A new mood was taking hold in England. By contrast with the vigorous, buoyant 1850s, the next decade was to be characterised by unease, self-doubt. Queen Victoria's mother died in March 1861 and her adored husband, Prince Albert, in December. The Queen went into mourning, and spent the rest of her life in black.

In the early 1860s the emotions aroused by the Road Hill murder went underground, leaving the pages of the press to reappear, disguised and intensified, in the pages of fiction. On 6 July 1861, almost exactly a year after the murder, the first instalment of Mary Elizabeth Braddon's Lady Audley's Secret appeared in Robin Goodfellow magazine. This novel, a huge bestseller when it was published in full in 1862, featured a wicked stepmother (a governess who married a gentleman), a brutal, mysterious murder at an elegant country house, a body thrust into a well; its characters were fascinated with madness and with detective work, and terrified of exposure. Braddon's story gave expression to the disquiet and excitement that Saville Kent's murder had awakened.
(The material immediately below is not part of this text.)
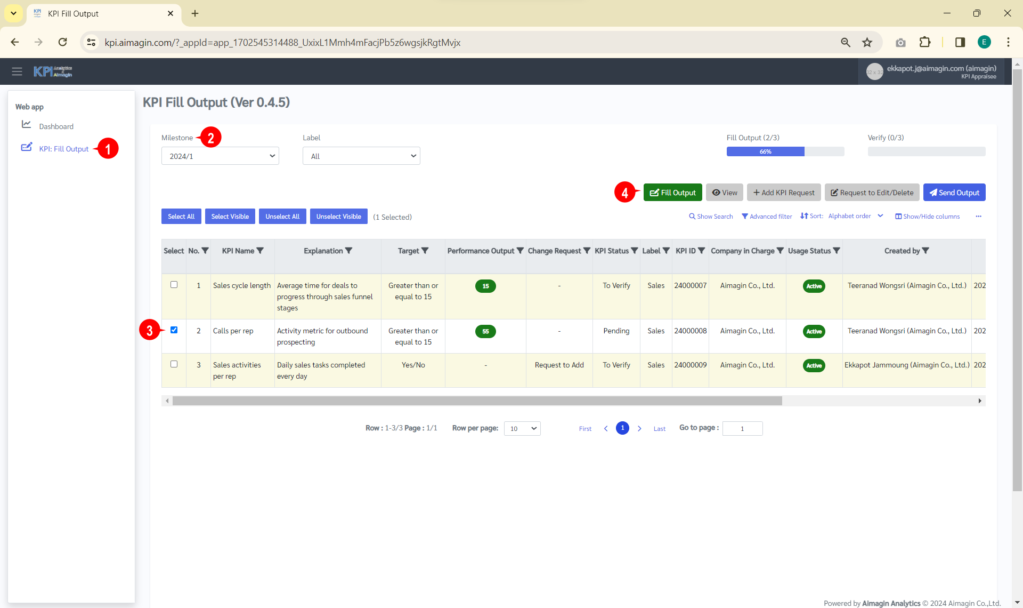Expand the Row per page dropdown
Viewport: 1023px width, 608px height.
click(x=522, y=429)
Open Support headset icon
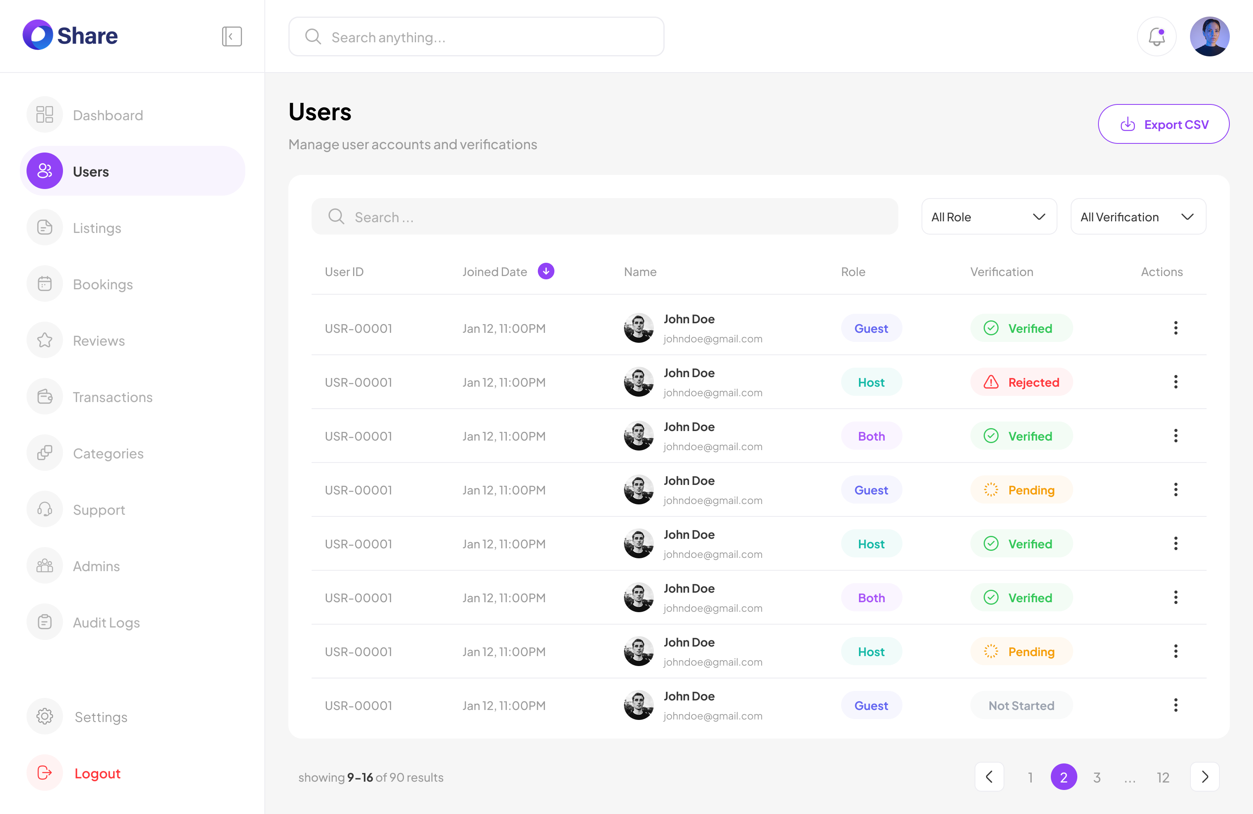Image resolution: width=1253 pixels, height=814 pixels. 45,509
Constance Kent was refracted into every woman in the book: the sweet-faced, possibly insane murderess Lady Audley; the tomboyish, spirited daughter of the house, Alicia Audley; the impassive lady's maid Phoebe Marks ('Silent and self-contained, she seemed to hold herself within herself, and take no colour from the outer world . . . that is a woman who can keep a secret'); and the lonely, passionate Clara Talboys, sister to the murdered man: 'I have grown up in an atmosphere of suppression. . . . I have stifled and dwarfed the natural feelings of my heart, until they have become unnatural in their intensity; I have been allowed neither friends nor lovers. My mother died when I was very young . . . I have had no one but my brother.'

Jack Whicher surfaces in the figure of the tormented amateur detective Robert Audley, who conducts a 'backward investigation', a journey into his suspect's past. Where Inspector Bucket in Bleak House is suave, twinkling with secret knowledge, Robert Audley is racked with a guilty fear that he is insane. Who is the monomaniac, he wonders: is it the childlike woman he suspects of madness and murder, or by fixing on her is he merely proving himself in the grip of an obsessive delusion?

Was it a monition or a monomania? What if I am wrong after all? What if this chain of evidence which I have constructed link by link is constructed out of my own folly? What if this edifice of horror and suspicion is a mere collection of crochets – the nervous fancies of a hypochondriacal bachelor? . . . Oh, my God, if it should be in myself all this time that the misery lies.